*** Material for the task Section Begins ***
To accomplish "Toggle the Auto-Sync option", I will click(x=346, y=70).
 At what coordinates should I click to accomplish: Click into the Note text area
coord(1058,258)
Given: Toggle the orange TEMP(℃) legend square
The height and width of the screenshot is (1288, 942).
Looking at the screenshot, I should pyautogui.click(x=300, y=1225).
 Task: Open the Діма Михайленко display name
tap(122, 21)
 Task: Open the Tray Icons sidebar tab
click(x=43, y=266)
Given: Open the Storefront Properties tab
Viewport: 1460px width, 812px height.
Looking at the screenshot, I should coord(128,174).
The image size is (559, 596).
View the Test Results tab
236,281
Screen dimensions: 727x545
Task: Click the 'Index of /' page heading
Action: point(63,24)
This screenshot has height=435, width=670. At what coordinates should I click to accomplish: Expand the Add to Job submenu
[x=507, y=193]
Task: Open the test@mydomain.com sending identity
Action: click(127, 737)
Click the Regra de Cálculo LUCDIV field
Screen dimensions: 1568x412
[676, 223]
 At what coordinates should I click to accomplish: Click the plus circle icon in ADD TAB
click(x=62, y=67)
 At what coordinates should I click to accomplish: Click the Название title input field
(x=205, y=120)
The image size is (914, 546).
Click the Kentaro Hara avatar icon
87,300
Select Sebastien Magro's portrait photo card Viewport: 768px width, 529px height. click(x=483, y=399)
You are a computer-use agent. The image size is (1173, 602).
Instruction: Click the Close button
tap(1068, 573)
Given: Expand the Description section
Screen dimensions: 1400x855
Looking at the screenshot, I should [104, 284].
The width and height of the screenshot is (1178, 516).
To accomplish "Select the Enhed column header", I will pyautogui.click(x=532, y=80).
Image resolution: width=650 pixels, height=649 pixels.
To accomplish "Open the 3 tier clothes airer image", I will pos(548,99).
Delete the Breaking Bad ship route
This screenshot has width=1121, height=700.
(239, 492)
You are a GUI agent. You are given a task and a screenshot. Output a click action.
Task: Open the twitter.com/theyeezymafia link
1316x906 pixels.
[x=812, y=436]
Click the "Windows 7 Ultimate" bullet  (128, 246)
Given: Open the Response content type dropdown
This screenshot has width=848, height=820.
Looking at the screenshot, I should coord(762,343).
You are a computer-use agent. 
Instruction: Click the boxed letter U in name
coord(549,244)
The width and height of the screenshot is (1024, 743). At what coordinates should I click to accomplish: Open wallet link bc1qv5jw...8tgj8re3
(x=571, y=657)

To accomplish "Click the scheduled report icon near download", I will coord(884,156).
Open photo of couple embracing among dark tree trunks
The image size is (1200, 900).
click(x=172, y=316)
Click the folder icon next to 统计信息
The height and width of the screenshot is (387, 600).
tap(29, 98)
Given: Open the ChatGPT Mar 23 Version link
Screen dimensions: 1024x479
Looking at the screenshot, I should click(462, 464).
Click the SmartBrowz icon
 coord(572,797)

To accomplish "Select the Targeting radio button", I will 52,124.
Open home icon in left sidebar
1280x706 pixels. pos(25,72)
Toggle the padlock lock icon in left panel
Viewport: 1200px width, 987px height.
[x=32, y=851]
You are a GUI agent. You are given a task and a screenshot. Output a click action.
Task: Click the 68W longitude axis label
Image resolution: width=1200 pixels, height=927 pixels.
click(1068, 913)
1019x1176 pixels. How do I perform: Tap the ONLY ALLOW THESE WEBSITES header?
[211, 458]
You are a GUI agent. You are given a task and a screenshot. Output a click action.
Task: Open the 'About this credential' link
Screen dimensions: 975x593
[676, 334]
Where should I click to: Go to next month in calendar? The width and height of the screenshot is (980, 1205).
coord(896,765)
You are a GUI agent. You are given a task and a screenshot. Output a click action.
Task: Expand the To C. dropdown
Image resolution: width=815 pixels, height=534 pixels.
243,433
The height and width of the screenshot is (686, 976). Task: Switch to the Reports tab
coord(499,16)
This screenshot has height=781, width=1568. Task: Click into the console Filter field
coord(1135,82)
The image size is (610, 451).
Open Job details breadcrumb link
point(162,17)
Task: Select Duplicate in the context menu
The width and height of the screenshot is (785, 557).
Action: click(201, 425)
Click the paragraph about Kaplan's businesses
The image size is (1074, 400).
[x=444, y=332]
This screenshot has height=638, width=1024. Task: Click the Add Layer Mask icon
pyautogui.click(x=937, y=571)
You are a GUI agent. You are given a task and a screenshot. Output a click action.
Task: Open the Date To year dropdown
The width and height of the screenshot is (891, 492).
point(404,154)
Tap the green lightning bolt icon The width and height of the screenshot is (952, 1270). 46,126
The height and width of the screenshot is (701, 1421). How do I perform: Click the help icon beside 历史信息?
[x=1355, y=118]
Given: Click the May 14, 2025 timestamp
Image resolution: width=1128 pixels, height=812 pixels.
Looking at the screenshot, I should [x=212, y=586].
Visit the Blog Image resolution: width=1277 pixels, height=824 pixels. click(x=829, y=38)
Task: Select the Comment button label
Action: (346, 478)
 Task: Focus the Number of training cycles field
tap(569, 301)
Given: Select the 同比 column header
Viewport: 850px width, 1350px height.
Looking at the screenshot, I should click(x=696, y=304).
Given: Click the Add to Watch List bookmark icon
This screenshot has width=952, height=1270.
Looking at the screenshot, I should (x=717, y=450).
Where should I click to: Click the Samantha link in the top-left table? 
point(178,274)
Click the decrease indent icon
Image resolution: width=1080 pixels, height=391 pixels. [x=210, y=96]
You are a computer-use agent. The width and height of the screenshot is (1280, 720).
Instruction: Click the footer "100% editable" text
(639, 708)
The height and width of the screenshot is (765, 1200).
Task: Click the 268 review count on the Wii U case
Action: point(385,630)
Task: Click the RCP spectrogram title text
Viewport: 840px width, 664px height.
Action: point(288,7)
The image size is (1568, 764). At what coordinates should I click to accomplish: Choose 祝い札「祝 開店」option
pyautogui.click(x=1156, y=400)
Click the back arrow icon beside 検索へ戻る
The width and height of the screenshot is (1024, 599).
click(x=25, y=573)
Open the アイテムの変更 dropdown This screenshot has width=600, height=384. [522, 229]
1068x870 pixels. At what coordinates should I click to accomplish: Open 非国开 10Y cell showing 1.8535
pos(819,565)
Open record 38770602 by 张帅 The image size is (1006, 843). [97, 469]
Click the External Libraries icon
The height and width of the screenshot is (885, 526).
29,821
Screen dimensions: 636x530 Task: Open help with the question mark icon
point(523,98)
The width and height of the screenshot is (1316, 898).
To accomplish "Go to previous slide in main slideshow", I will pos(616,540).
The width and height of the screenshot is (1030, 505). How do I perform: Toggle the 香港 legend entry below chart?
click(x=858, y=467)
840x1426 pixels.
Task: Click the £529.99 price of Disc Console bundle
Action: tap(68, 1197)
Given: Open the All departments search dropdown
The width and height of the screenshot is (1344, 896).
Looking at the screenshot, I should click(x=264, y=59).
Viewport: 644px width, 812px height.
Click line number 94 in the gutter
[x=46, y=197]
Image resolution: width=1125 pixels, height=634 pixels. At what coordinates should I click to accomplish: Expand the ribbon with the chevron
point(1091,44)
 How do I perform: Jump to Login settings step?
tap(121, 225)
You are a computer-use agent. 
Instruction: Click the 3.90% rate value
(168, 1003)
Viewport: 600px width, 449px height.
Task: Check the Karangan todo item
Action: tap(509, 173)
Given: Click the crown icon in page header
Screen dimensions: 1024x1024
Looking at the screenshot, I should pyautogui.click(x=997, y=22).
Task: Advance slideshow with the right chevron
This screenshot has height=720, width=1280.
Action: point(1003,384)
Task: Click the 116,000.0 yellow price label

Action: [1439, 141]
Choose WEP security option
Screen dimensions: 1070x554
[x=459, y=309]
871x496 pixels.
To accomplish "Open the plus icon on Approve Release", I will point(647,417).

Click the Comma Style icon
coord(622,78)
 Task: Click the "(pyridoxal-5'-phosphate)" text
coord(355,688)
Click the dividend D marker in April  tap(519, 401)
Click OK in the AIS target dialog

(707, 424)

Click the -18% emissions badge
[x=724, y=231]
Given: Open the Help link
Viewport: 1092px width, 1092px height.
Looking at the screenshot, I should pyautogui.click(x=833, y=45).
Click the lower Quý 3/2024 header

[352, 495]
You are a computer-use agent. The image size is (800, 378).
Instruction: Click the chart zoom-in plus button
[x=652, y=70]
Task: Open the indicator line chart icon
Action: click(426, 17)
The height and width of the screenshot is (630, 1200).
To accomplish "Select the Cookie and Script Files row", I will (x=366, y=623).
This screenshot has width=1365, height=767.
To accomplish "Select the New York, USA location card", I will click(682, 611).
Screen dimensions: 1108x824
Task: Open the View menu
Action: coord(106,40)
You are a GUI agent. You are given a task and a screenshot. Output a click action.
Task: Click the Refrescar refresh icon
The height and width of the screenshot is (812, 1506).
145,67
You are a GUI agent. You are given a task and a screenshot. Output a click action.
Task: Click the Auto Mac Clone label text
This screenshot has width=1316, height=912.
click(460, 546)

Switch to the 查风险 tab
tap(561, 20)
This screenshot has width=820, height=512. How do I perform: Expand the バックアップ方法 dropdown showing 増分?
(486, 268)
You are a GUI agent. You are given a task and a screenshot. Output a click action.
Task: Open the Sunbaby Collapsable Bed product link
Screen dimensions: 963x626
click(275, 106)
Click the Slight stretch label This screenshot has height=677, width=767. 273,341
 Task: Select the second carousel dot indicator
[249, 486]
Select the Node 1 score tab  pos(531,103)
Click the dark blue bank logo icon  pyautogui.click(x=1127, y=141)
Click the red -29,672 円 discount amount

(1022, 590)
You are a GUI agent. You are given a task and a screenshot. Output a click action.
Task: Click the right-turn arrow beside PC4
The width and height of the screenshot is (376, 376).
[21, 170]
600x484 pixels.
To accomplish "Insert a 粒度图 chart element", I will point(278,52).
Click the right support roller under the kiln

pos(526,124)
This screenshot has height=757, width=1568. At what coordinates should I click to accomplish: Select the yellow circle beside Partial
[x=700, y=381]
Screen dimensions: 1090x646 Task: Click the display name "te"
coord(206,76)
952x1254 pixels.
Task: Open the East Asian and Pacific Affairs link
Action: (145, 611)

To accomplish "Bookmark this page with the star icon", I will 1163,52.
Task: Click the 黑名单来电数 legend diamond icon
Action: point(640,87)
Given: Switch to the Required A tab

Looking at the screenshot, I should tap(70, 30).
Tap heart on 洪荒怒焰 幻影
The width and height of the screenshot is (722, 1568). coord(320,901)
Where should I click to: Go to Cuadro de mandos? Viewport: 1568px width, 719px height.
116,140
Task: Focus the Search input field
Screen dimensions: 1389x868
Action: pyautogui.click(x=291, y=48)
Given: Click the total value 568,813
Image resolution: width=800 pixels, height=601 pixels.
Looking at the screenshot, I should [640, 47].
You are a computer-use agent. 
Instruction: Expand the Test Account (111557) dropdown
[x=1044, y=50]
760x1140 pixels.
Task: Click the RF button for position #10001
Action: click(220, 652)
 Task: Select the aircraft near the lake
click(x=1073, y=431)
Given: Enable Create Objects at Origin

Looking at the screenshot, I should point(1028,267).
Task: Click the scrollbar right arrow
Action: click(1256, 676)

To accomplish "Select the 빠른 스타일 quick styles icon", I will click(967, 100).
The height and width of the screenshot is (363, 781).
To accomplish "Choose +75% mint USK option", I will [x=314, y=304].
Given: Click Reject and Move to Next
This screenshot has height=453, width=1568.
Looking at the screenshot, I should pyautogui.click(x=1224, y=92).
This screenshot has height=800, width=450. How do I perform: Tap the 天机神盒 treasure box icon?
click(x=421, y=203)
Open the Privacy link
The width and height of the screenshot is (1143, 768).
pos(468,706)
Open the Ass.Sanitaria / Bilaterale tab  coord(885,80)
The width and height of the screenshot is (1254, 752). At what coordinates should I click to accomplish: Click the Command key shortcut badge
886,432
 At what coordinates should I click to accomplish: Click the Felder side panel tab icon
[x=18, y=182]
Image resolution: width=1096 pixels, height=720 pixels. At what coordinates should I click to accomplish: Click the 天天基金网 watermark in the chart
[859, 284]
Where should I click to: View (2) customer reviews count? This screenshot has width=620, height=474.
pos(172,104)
*** Material for the task Section Ends ***
What is being asked
Among the lines of the data, find every one that holds "column" and copy it.

Response to this exercise
To accomplish "Select the Enhed column header", I will pyautogui.click(x=532, y=80).
Given: Select the 同比 column header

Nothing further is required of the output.